Последние новости принес Ланса. Однажды после работы в газете и завтрака в «Берне» он увидел их в маленьком кафе на улице Касерос. Кончалась теплая влажная ночь, и дверь заведения стояла настежь, без ворсистой портьеры, без посулов и ловушек. Ланса остановился, чтобы развлечься и закурить, и увидел их. Они были одни на площадке для танцев, немногочисленные клиенты за столиками окружали их — завороженные, но себе на уме; парочка что-то танцевала — упоение, восторг, пролог к часу любви.
— Я уверен, какой-нибудь эвфемизм тут нужен. Потому что было в танце этом нечто от древних племенных обрядов, от ритуала помолвки, когда невеста кружит вокруг жениха, временами останавливаясь, притягивая его к себе, — то вроде бы отдается, то, разжигая страсть, опять ускользает. Только тут в центре стояла она, немного заторможенная, скованная в движениях, топталась на месте; крохотное, но полное тело чуть покачивалось, она следила за мужем с терпеливой мягкой улыбкой, протягивала к нему руки, а потом поднимала их, защищаясь и прося о снисхождении, вымаливая счастье. А вокруг нее плясал он, сгибаясь в поясе, то приближаясь, то удаляясь, обещая и подтверждая обет лицом и телом. Они танцевали так из-за глазевших на них зрителей, но танцевали для одних себя, тайно, уверенные, что никто им не помешает. Рубаха юноши была открыта до пупа; и все мы могли видеть, как он, потный от возбуждения, счастлив, немного пьян и в трансе; счастлив, что на него смотрят, а она его ждет.

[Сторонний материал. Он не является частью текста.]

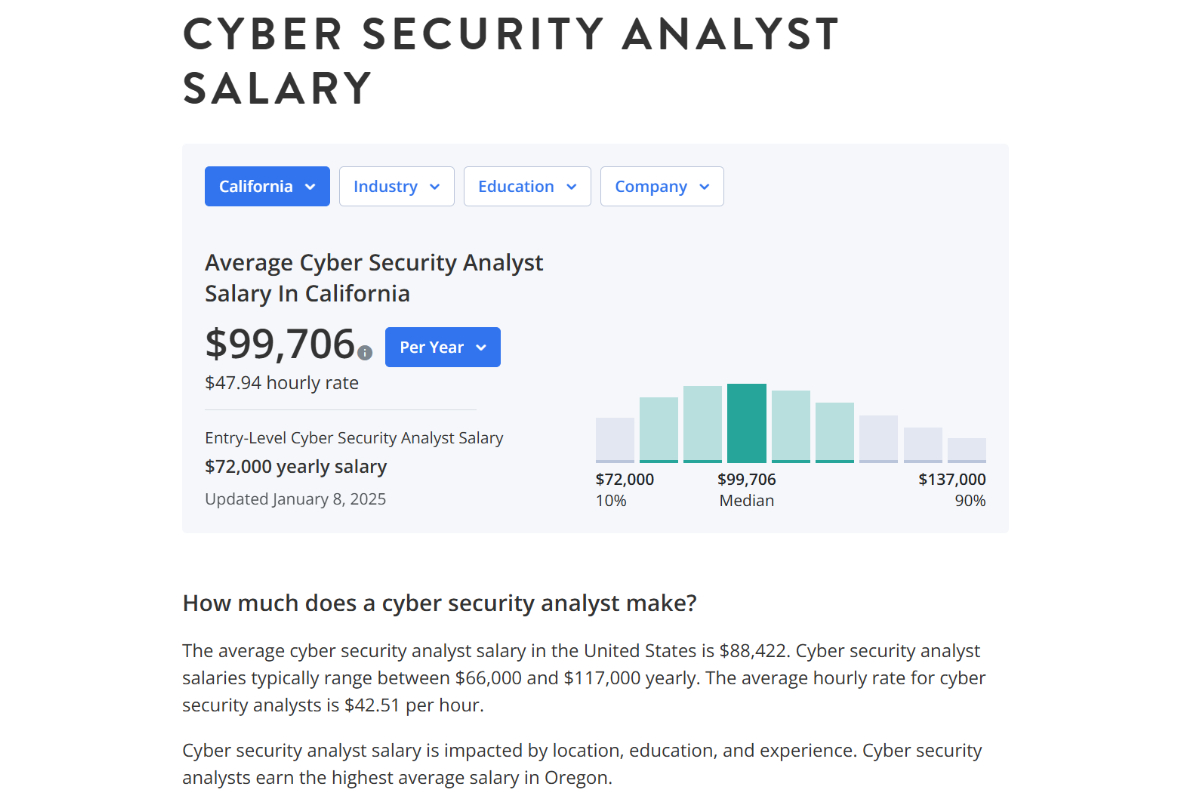The height and width of the screenshot is (800, 1200).
Task: Expand the Company filter dropdown
Action: 661,186
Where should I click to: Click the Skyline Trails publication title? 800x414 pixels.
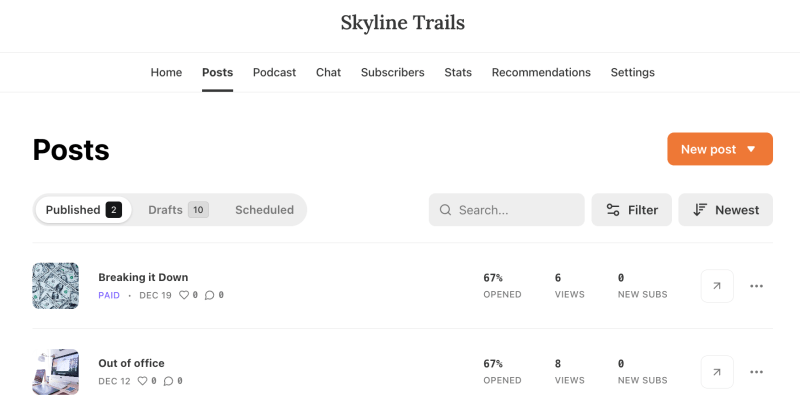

4Тогда, впервые и как было предсказано, им пришлось столкнуться с нами. Утром мужчина явился в контору Гиньясу — похоже, он только что принял ванну и опрыскался одеколоном, — комкая в пальцах сложенную пополам купюру в пятьдесят песо.
— Больше заплатить не могу, во всяком случае наличными. Хватит этого за консультацию?
Я усадил его, думая о вас, друзья, не вполне уверенный, что это тот самый. Я откинулся в кресле и предложил ему кофе, не отвечая, испросив позволение подписать кое-какие бумаги. Но когда я почувствовал, что беспричинная моя антипатия тает, а вместо нее просыпаются любопытство и своего рода зависть, почти безликая; когда рассудил, что это не наглость и бесстыдство, как сочли бы многие, а совсем-совсем другое, из ряду вон и почти волшебное, у меня не осталось сомнений: да, мой гость — тот самый тип в желтой рубашке и с розаном в петлице, которого мы видели в грозовой вечер на тротуаре перед «Универсалем». Хочу сказать, хотя я все еще цеплялся за антипатию: мужчина этот с колыбели был убежден, что единственно важное — жить, а стало быть, все, что дарует жизнь, важно, прекрасно и достойно. Я сказал, что за пятьдесят песо — по тарифу для друзей — могу, кончено, разъяснить, более или менее точно, каких напастей ему ждать от кодексов, судей и прокуроров. И что можно предпринять, дабы избежать наказания. Я хотел выслушать его, но главное — завладеть зеленой купюрой, которую он рассеянно крутил, словно был уверен, что такому, как я, достаточно показать ее издали.